We're marking the issue as resolved after monitoring the service for the last hour.
In summary, there were two periods of about 15-20 minutes of outage, caused by our database becoming unhealthy and not failing over at an acceptable speed to a backup. This, in turn, delayed our syncing queue, adding additional load to the system when the database came back online.
We're working with our cloud provider to address the failover issue and hope to make additional upgrades to our hardware during the next maintenance period to avoid similar outages in the future.
Posted Aug 14, 2018 - 15:43 EDT
To keep the service stable while we continue investigating the issues from today, we've throttled calendar syncing.
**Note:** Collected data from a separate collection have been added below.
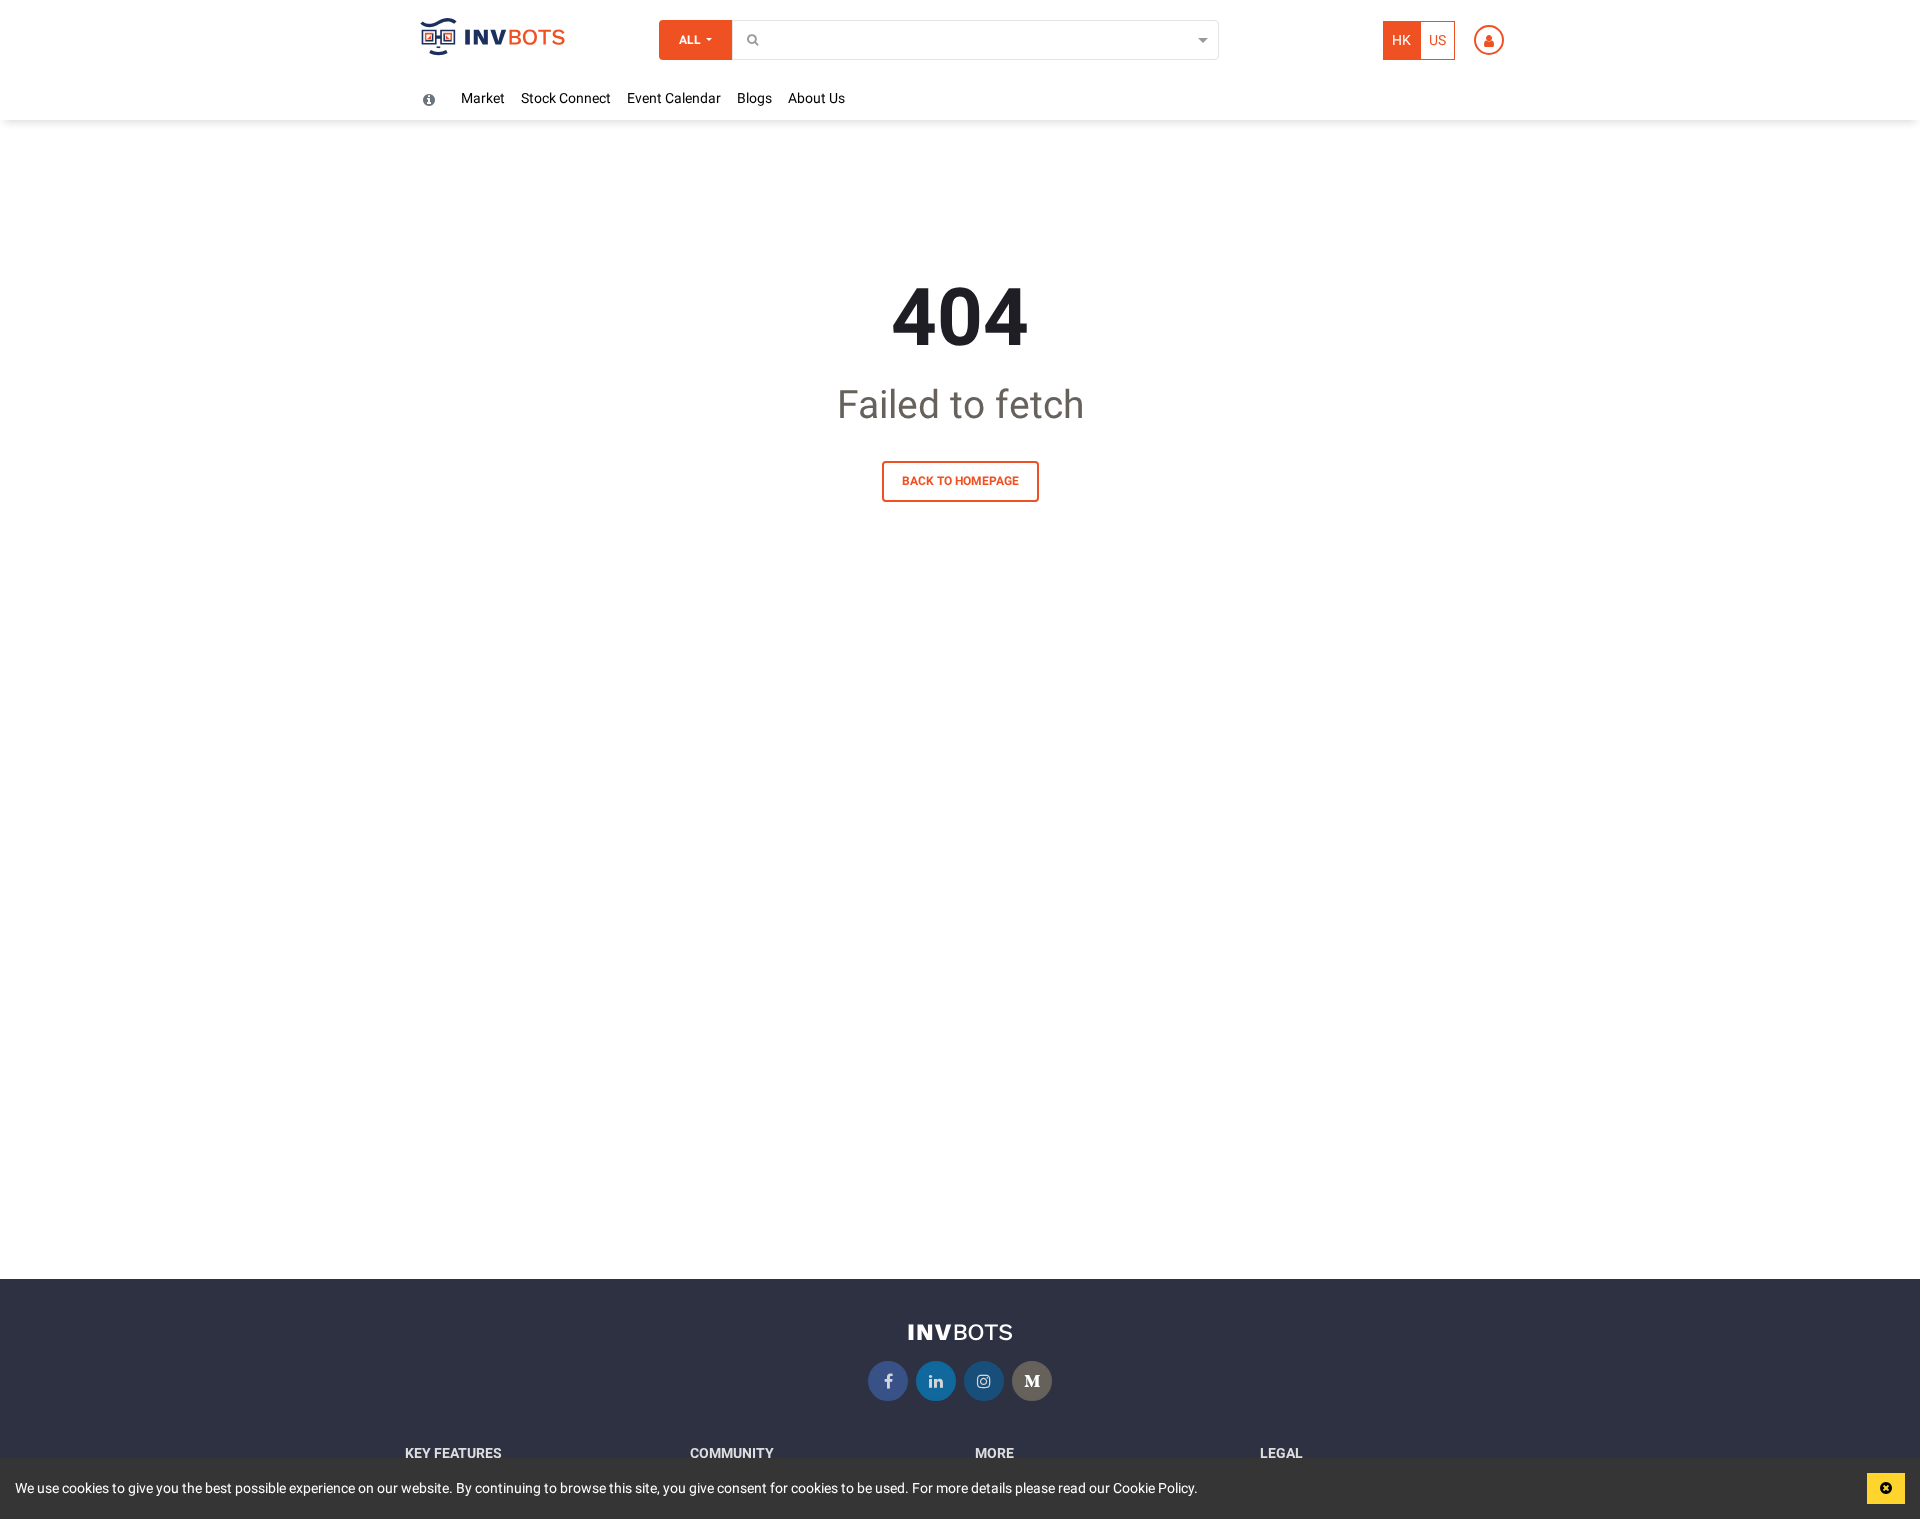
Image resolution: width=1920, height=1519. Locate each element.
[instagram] (984, 1381)
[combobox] (744, 40)
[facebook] (888, 1381)
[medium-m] (1032, 1381)
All (690, 40)
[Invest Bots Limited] (493, 40)
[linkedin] (936, 1381)
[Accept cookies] (1886, 1488)
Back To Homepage (960, 481)
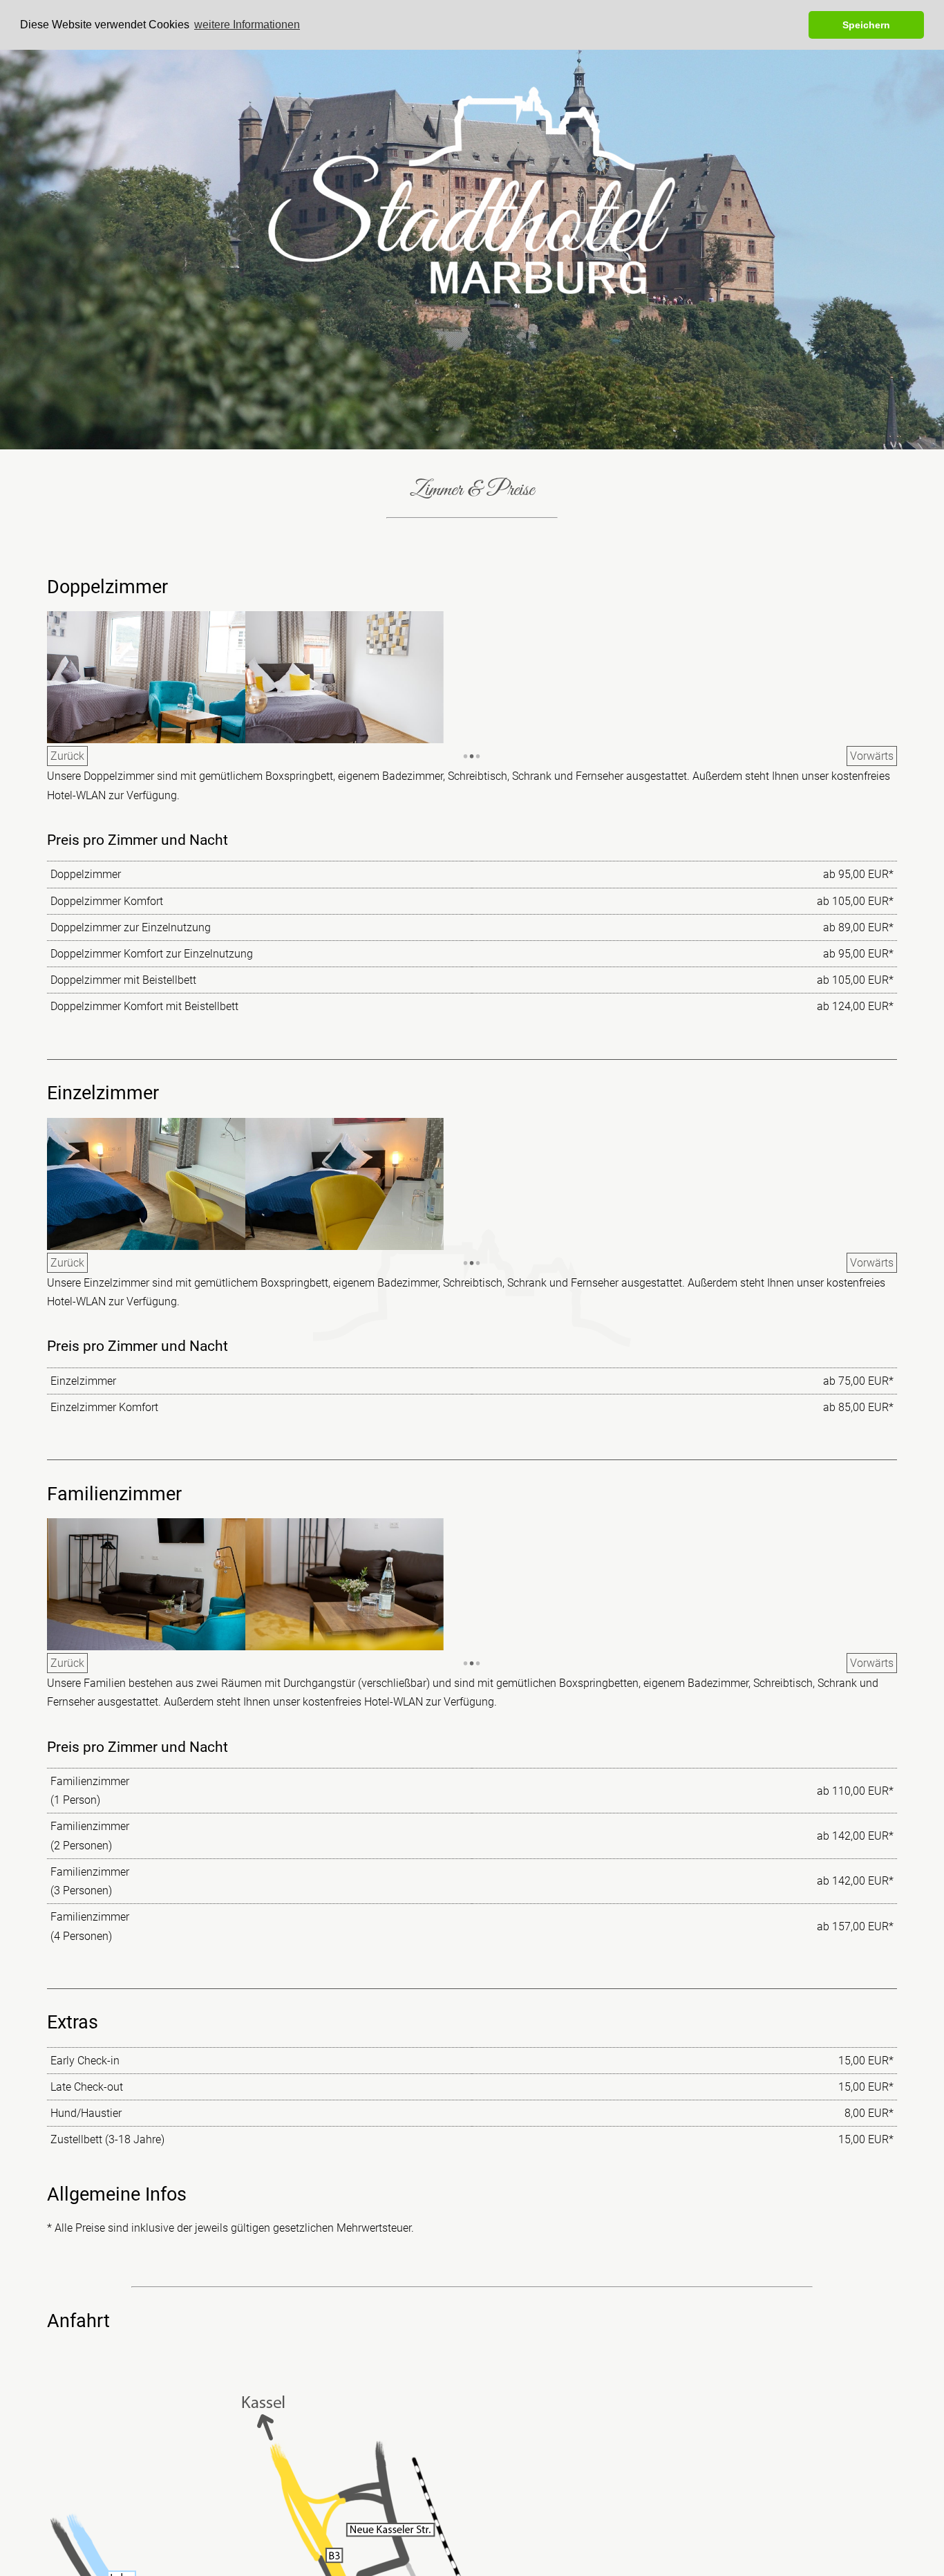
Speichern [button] (866, 24)
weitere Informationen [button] (247, 24)
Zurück (67, 756)
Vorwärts (872, 756)
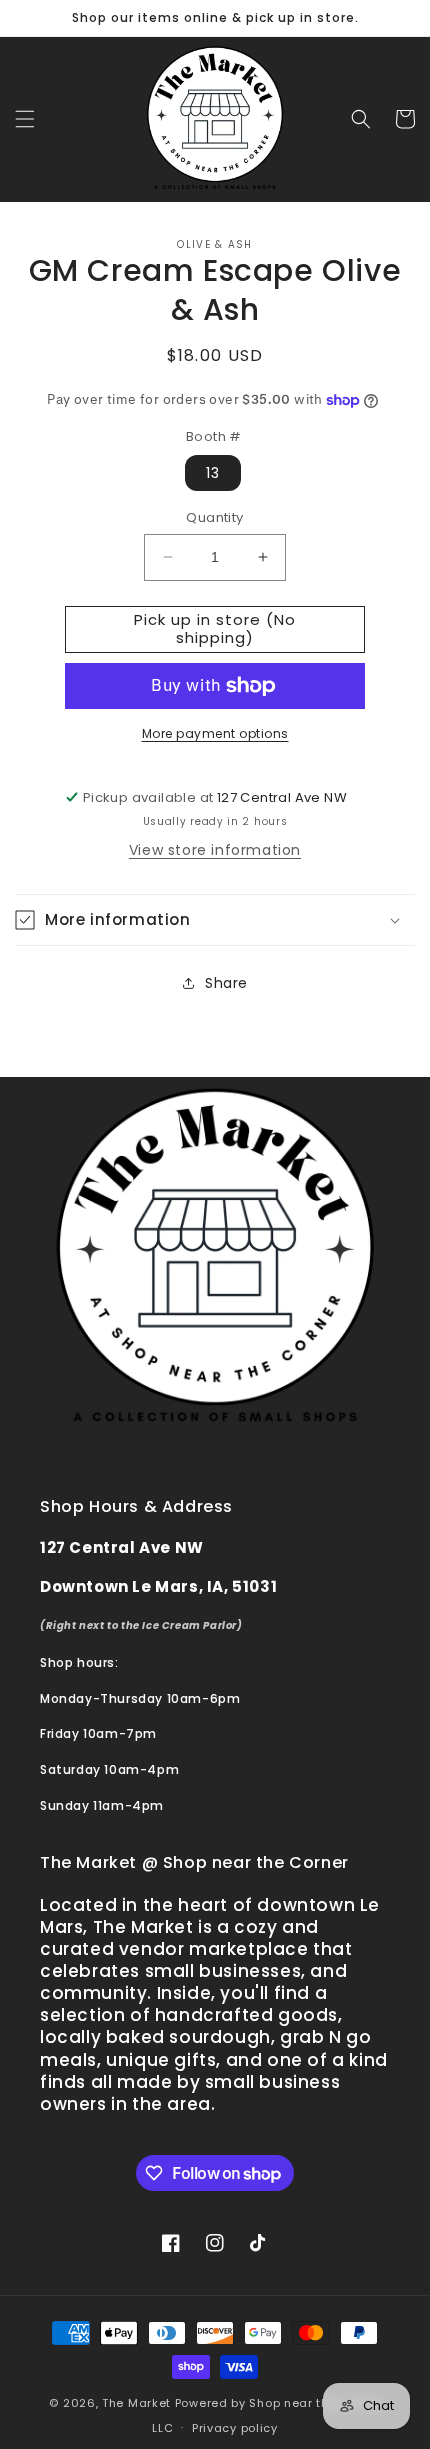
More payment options (215, 733)
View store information (215, 850)
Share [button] (226, 983)
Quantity (214, 517)
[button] (25, 119)
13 (213, 473)
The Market (136, 2403)
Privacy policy (235, 2428)
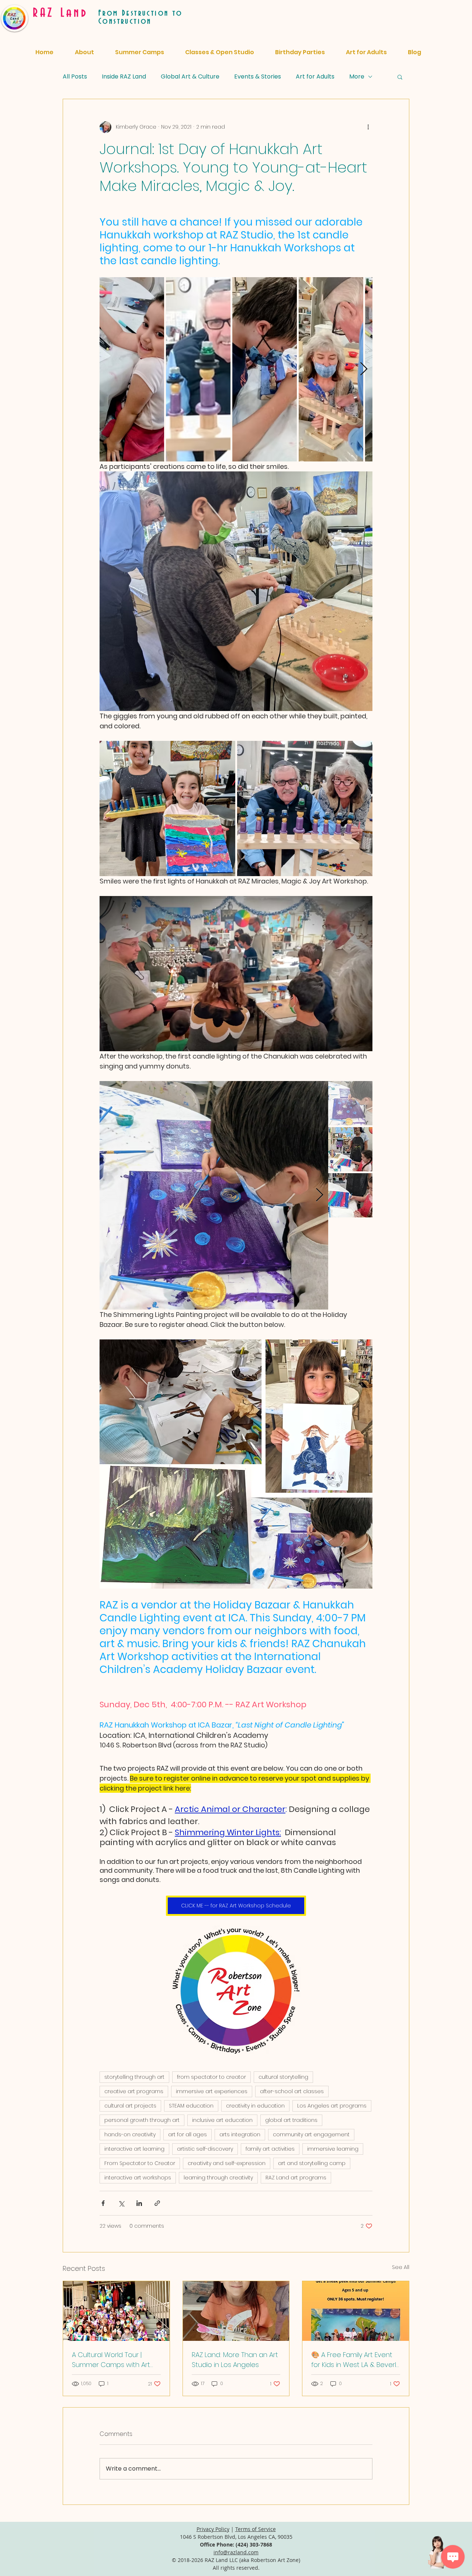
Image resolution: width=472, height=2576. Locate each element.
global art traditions (291, 2120)
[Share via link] (157, 2203)
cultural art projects (130, 2105)
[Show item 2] (350, 1149)
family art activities (270, 2149)
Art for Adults (315, 76)
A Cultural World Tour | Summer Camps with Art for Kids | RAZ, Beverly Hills (111, 2360)
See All (400, 2267)
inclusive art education (222, 2120)
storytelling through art (134, 2077)
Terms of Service (255, 2529)
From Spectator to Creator (139, 2163)
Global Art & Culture (190, 76)
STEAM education (191, 2105)
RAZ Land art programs (296, 2177)
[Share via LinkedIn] (139, 2203)
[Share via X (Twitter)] (121, 2203)
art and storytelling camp (312, 2163)
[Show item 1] (350, 1103)
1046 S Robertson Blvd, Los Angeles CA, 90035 (236, 2536)
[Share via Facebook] (103, 2203)
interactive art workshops (137, 2177)
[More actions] (368, 127)
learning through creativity (218, 2177)
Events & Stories (257, 76)
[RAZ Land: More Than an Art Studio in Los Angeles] (236, 2311)
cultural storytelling (283, 2077)
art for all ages (187, 2134)
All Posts (75, 76)
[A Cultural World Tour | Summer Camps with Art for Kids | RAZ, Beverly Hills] (116, 2311)
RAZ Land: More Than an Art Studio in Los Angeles (235, 2359)
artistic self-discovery (205, 2149)
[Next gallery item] (364, 369)
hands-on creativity (130, 2134)
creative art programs (133, 2091)
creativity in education (255, 2105)
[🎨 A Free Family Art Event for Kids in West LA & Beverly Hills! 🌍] (355, 2311)
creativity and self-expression (227, 2163)
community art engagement (311, 2134)
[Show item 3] (350, 1195)
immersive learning (332, 2149)
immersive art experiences (211, 2091)
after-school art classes (292, 2091)
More (356, 76)
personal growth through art (142, 2120)
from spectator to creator (211, 2077)
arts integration (239, 2134)
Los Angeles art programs (332, 2105)
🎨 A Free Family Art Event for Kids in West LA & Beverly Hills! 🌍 (355, 2360)
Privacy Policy (213, 2529)
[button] (399, 77)
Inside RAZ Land (124, 76)
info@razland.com (236, 2552)
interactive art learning (134, 2149)
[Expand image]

This may result in remote calendar changes taking longer than usual to appear in Robin.
Posted Aug 14, 2018 - 13:04 EDT
Things are once again stable, though we continue to monitor closely. The outage seemed to stem from some odd behavior we're observing in our primary database and we're looking into the issue with our cloud provider, AWS.
Posted Aug 14, 2018 - 12:44 EDT
We are continuing to monitor for any further issues.
Posted Aug 14, 2018 - 12:31 EDT
Seeing elevated latency again. We're addressing the issue.
Posted Aug 14, 2018 - 12:25 EDT
A fix has been implemented and we are monitoring the results.
Posted Aug 14, 2018 - 10:54 EDT
We've noticed elevated latency in the API causing longer page load times. We're adding additional resources to help fix the issue.
Posted Aug 14, 2018 - 10:51 EDT
This incident affected: Calendar Syncing (Syncing Service) and Dashboard, API.